The control of pyrimidine nucleotide synthesis in man is exerted primarily at the level of cytoplasmic CPS II. UTP inhibits the enzyme, competitively with ATP. PRPP activates it. Other secondary sites of control also exist (e.g. OMP decarboxylase is inhibited by UMP and CMP). These are probably not very important under normal circumstances.
In bacteria, aspartate transcarbamylase is the control enzyme. There is only one carbamoyl phosphate synthetase in bacteria since they do not have mitochondria. Carbamoyl phosphate, thus, participates in a branched pathway in these organisms that leads to either pyrimidine nucleotides or arginine.
Orotic aciduria refers to an excessive excretion of orotic acid in urine. It causes a characteristic form of anemia and may be associated with mental and physical retardation.
In addition to the characteristic excessive orotic acid in the urine, patients typically have megaloblastic anemia which cannot be cured by administration of vitamin B12 or folic acid.
It also can cause inhibition of RNA and DNA synthesis and failure to thrive.
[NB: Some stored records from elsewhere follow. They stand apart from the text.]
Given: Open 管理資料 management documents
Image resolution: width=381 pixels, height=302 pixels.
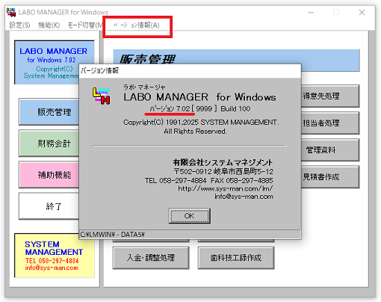Looking at the screenshot, I should coord(330,150).
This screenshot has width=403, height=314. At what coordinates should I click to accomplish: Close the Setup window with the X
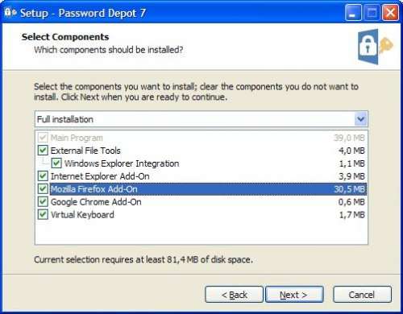pyautogui.click(x=390, y=12)
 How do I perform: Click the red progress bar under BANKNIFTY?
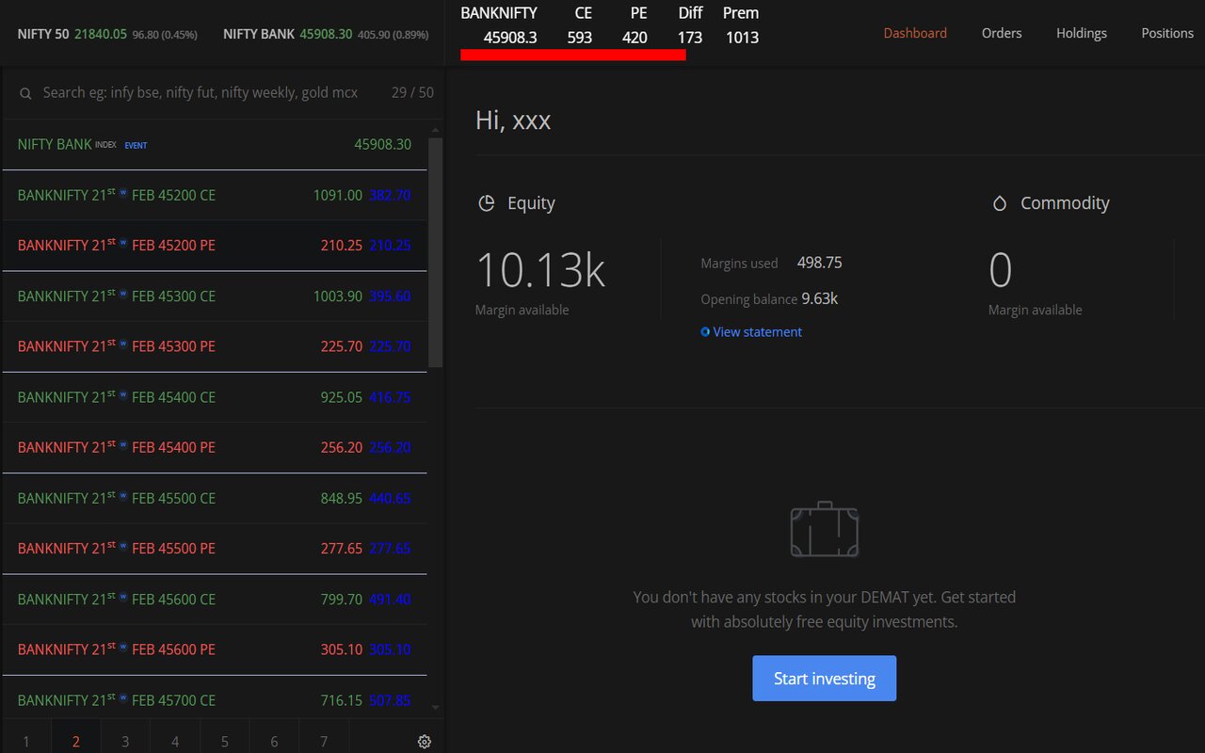click(x=573, y=56)
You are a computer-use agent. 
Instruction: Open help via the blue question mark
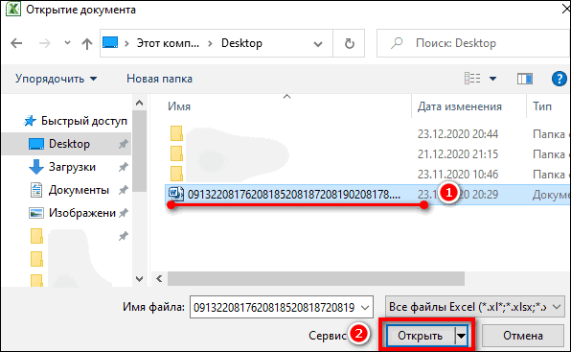tap(559, 79)
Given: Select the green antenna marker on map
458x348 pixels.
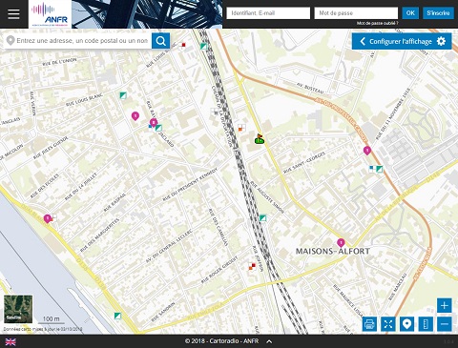Looking at the screenshot, I should pos(260,139).
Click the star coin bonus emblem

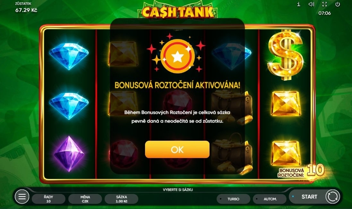[177, 56]
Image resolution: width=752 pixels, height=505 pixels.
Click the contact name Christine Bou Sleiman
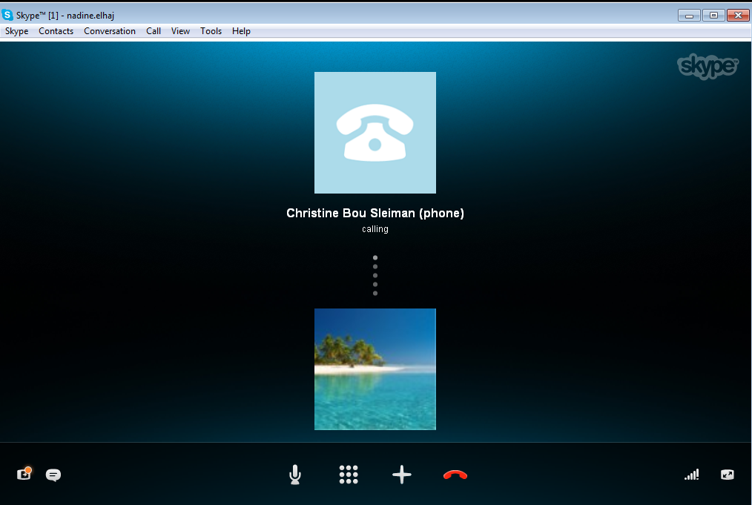[x=375, y=213]
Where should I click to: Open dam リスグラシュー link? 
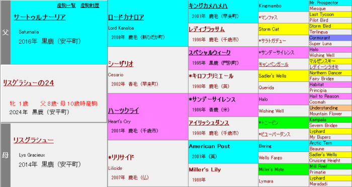coord(34,140)
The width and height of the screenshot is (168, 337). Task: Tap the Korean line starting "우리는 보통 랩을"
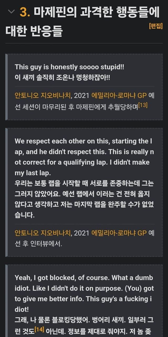pyautogui.click(x=84, y=184)
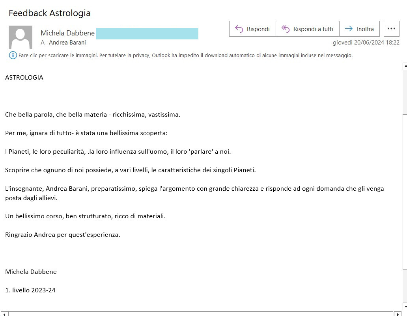
Task: Click the blue info icon in notification bar
Action: pos(13,56)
This can lead to mental and physical retardation.
Its hereditary form, an autosomal recessive disorder, can be caused by a deficiency in the enzyme UMPS, a bifunctional protein that includes the enzyme activities of orotate phosphoribosyltransferase and orotidine 5'-phosphate decarboxylase.
It can also arise secondary to blockage of the urea cycle, particularly in ornithine transcarbamylase deficiency (or OTC deficiency). You can distinguish this increase in orotic acid secondary to OTC deficiency from hereditary orotic aciduria (seen above) by looking at blood ammonia levels and the BUN. In OTC deficiency, because the urea cycle backs up, you will see hyperammonemia and a decreased BUN.
Administration of cytidine monophosphate and uridine monophosphate reduces urinary orotic acid and the anemia.
Administration of uridine, which is converted to UMP, will bypass the metabolic block and provide the body with a source of pyrimidine.
In contrast to purines, pyrimidines undergo ring cleavage and the usual end products of catabolism are beta-amino acids plus ammonia and carbon dioxide. Pyrimidines from nucleic acids or the energy pool are acted upon by nucleotidases and pyrimidine nucleoside phosphorylase to yield the free bases. The 4-amino group of both cytosine and 5-methyl cytosine is released as ammonia.
Formation of Deoxyribonucleotides
De novo synthesis and most of the salvage pathways involve the ribonucleotides. (Exception is the small amount of salvage of thymine indicated above.) Deoxyribonucleotides for DNA synthesis are formed from the ribonucleotide diphosphates (in mammals and E. coli).
A base diphosphate (BDP) is reduced at the 2' position of the ribose portion using the protein, thioredoxin and the enzyme nucleoside diphosphate reductase. Thioredoxin has two sulfhydryl groups which are oxidized to a disulfide bond during the process. In order to restore the thioredoxin to its reduced for so that it can be reused, thioredoxin reductase and NADPH are required.
This system is very tightly controlled by a variety of allosteric effectors. dATP is a general inhibitor for all substrates and ATP an activator. Each substrate then has a specific positive effector (a BTP or dBTP). The result is a maintenance of an appropriate balance of the deoxynucleotides for DNA synthesis.